Date of Award

Fall 12-2018

Degree Name

Doctor of Philosophy (PhD)



Second Advisor


Third Advisor



Metabolomic signatures associated with complex disease have been identified. Metabolomic profiling and the integration of genomic data have proven to be powerful tools to investigate genetic effects underlying intermediate phenotype levels and may facilitate improved understanding of pathophysiologic processes of disease. However, most published studies did not consider sex as an effect modifier, analyze sex-specific effects, nor gene by sex interactions. One reason can be incomplete knowledge of the power of statistical methods used in a given dataset.

I first investigated sex-specific genetic effects by performing sex-stratified exome-wide association studies for 271 chromatography-mass spectrometry measured metabolites in the Atherosclerosis Risk in Communities (ARIC) study, followed by a conventional Z test to evaluate the heterogeneity of genetic effects between men and women. We used African-Americans as the discovery sample and pursued exome-wide significant (false discovery rate Q≤ 5%) genes for replication in European-Americans. Overall, we identified and replicated variants in 12 genes associated with metabolite levels, one of which, rs11555566 in ADA, was a novel common variant suggesting a larger effect in men compared to women for association with N1-methyladenosine levels.

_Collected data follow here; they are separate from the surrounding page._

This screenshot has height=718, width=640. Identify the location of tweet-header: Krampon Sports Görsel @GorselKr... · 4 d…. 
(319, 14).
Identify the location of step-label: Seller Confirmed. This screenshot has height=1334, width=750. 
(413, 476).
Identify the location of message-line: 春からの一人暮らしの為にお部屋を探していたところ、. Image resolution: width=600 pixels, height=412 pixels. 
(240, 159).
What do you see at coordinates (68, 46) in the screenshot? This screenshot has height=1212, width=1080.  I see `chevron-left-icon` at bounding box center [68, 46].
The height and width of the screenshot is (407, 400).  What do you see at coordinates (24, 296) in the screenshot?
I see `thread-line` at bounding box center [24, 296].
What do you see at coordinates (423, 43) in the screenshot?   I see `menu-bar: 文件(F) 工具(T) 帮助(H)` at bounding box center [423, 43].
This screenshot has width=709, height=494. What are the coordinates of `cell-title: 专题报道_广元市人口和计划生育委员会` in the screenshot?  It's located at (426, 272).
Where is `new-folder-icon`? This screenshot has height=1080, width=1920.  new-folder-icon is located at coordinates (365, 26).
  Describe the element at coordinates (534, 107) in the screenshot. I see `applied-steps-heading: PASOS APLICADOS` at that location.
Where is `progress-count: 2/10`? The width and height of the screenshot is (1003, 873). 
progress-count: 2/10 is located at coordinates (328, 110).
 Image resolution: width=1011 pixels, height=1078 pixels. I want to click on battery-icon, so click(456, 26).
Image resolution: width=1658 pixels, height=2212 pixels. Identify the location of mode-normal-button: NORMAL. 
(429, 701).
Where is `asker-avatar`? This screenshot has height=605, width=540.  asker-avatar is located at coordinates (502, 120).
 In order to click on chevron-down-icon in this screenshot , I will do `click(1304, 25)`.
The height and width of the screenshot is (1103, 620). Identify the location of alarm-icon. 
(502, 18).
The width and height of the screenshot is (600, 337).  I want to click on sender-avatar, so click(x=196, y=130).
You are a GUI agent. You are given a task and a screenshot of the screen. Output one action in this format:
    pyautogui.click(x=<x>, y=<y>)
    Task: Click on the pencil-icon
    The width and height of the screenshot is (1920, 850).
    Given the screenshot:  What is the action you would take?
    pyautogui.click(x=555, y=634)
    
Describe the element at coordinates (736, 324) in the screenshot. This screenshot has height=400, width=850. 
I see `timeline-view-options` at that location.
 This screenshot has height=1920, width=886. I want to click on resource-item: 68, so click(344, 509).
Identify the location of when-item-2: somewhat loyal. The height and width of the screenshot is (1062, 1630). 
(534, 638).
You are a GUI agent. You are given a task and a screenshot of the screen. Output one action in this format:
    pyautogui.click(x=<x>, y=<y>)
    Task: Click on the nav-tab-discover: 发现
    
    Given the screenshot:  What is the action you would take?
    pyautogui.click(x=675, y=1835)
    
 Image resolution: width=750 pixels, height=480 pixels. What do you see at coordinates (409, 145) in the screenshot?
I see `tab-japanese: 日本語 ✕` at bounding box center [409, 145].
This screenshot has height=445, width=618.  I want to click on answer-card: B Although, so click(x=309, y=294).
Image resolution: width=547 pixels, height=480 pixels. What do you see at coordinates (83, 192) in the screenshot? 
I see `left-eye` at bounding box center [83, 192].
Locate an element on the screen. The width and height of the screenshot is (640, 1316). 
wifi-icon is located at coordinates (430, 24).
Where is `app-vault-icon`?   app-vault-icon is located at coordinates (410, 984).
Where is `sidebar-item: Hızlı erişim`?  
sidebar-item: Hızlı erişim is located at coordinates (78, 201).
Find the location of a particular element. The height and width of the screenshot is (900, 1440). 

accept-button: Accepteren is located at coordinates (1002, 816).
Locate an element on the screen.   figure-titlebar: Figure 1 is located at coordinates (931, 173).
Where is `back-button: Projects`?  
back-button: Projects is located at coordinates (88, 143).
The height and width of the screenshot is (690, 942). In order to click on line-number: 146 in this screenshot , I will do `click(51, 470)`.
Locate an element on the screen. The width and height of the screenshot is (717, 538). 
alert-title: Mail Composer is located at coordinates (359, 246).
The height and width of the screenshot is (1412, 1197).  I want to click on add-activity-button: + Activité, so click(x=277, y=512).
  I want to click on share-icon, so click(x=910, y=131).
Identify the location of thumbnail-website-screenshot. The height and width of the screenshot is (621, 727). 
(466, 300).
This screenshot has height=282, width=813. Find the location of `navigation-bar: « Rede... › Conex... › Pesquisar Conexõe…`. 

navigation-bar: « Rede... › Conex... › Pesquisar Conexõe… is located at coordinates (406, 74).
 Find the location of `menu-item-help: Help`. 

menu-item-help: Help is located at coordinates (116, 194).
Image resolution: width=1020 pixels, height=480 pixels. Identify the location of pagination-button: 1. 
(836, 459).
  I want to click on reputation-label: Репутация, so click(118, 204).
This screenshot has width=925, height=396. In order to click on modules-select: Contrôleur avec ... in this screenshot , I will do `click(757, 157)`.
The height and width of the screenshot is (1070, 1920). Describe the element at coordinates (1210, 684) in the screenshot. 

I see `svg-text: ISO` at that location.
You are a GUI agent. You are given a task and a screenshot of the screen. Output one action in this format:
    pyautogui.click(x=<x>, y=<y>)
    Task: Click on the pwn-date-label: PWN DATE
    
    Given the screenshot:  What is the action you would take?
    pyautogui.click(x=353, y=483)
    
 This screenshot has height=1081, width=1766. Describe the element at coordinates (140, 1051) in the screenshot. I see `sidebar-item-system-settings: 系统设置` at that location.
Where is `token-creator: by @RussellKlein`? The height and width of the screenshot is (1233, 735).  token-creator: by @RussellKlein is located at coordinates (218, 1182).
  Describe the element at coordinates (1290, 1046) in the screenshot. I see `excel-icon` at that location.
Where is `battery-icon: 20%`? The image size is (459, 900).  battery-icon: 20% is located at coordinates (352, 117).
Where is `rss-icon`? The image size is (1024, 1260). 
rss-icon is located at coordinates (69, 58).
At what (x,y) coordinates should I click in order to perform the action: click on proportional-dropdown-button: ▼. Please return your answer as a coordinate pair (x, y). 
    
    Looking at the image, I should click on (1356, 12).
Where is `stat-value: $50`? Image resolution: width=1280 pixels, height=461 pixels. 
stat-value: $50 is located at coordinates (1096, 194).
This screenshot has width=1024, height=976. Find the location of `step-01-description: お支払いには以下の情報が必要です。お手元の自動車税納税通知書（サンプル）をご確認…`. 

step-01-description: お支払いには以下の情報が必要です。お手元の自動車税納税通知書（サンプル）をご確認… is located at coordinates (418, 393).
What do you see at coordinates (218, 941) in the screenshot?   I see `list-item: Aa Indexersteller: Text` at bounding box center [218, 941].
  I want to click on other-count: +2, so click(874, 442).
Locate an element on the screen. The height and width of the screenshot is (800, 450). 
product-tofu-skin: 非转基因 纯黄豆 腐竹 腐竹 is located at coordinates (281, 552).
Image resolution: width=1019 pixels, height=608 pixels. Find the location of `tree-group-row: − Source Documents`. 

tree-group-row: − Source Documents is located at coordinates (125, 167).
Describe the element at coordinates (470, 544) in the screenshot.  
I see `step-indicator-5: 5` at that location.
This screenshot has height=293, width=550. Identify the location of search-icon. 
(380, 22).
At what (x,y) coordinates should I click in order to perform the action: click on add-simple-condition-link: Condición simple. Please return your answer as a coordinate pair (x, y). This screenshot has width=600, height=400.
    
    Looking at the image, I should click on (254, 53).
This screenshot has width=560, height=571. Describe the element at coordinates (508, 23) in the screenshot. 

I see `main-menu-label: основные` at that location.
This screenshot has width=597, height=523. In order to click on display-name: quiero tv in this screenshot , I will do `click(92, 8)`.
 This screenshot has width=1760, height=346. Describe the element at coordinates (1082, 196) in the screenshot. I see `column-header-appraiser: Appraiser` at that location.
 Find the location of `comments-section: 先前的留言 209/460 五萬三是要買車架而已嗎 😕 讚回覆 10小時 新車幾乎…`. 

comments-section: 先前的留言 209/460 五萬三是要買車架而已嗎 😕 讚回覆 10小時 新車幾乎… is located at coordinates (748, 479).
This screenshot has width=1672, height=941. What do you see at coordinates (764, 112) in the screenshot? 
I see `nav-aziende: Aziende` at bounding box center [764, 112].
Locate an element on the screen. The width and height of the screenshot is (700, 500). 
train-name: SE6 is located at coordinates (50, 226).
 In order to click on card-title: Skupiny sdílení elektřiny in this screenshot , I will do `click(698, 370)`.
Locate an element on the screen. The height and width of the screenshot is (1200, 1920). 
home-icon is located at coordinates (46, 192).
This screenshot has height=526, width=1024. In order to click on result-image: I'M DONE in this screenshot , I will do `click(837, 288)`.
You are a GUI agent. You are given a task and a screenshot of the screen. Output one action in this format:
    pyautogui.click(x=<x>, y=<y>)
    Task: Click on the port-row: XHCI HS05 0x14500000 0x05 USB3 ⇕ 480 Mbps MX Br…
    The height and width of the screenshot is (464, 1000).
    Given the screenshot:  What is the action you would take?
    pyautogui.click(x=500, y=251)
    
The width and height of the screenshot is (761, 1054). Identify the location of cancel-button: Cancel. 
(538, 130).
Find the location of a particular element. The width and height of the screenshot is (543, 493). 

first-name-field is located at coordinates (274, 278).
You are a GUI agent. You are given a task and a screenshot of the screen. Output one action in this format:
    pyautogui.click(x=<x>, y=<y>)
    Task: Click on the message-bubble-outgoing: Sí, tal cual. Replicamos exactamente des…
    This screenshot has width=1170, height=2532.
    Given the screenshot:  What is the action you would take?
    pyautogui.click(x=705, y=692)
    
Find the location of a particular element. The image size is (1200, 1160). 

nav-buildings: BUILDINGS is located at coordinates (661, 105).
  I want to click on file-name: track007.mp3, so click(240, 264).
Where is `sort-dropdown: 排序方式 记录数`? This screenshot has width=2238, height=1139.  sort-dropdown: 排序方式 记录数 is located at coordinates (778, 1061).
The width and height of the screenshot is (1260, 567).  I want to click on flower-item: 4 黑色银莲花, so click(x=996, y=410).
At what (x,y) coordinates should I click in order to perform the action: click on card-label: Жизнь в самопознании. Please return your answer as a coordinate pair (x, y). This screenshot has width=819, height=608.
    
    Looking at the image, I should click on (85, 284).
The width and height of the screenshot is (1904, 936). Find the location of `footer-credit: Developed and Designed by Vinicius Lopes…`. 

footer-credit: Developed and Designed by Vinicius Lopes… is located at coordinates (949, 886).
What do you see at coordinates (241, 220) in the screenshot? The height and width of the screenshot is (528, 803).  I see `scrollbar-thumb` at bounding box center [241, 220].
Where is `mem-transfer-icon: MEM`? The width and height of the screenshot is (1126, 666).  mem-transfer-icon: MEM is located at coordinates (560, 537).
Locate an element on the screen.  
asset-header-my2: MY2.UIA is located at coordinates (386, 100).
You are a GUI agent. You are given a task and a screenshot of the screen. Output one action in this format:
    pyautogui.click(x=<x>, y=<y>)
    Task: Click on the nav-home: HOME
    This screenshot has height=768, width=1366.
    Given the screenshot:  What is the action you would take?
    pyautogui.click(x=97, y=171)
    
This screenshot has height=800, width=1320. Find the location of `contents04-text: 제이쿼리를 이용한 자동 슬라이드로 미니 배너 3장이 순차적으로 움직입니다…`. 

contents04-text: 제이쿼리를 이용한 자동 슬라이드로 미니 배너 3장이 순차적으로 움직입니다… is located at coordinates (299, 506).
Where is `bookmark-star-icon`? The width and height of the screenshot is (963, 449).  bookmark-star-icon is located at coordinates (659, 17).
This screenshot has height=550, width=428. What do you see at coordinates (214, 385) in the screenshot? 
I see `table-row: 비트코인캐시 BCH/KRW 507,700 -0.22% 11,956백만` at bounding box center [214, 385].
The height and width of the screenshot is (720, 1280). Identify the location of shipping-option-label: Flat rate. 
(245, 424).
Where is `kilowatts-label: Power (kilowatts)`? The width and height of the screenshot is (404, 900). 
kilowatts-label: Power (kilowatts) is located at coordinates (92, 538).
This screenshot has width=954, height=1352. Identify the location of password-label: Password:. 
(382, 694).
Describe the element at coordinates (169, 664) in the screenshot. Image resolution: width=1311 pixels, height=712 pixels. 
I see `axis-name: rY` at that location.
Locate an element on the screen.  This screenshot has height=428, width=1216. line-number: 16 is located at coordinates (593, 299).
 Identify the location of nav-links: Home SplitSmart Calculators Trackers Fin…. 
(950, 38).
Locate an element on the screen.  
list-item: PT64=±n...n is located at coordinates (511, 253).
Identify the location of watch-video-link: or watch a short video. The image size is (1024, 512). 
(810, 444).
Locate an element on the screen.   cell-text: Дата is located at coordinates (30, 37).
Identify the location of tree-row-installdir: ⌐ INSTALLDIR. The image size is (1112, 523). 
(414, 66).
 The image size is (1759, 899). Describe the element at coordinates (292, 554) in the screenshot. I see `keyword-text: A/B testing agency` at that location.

I then focused on rare genetic variants and sex interactions on serum metabolite levels and evaluated the joint effect of genetic main effects and gene-sex interactions in the same discovery and replication population. Using gene-based rareGE and MiSTi approaches, we observed and replicated 14 gene-metabolite associations through joint test, three of which were novel, including PLA2G7- arachidonate (20:4n6), PTER- N-acetyl-beta-alanine and NPC2- leucylserine. Significance of the NPC2- leucylserine association arose from both genetic main effects and gene-sex interaction effects.

Finally yet importantly, I carried out a simulation study to investigate the performance of two aforementioned emerging methods in detecting rare variant gene-sex interaction effects on a quantitative phenotype. Compared with conventional burden tests, rareGE and MiSTi have more power under a wide range of scenarios. Simulation results also illustrate that an approach that jointly tests the genetic main effects and gene-sex interactions increases statistical power and has the potential to uncover novel genetic signals that have not been identified previously.

In conclusion, our study suggests sex-specific genetic effects on the metabolome, and reports novel genetic variants associated with metabolite levels. Use of simulated data provides insights into the power and desired sample size in conducting rare variant G×E interaction studies for these newly introduced methods, justify their use in practice.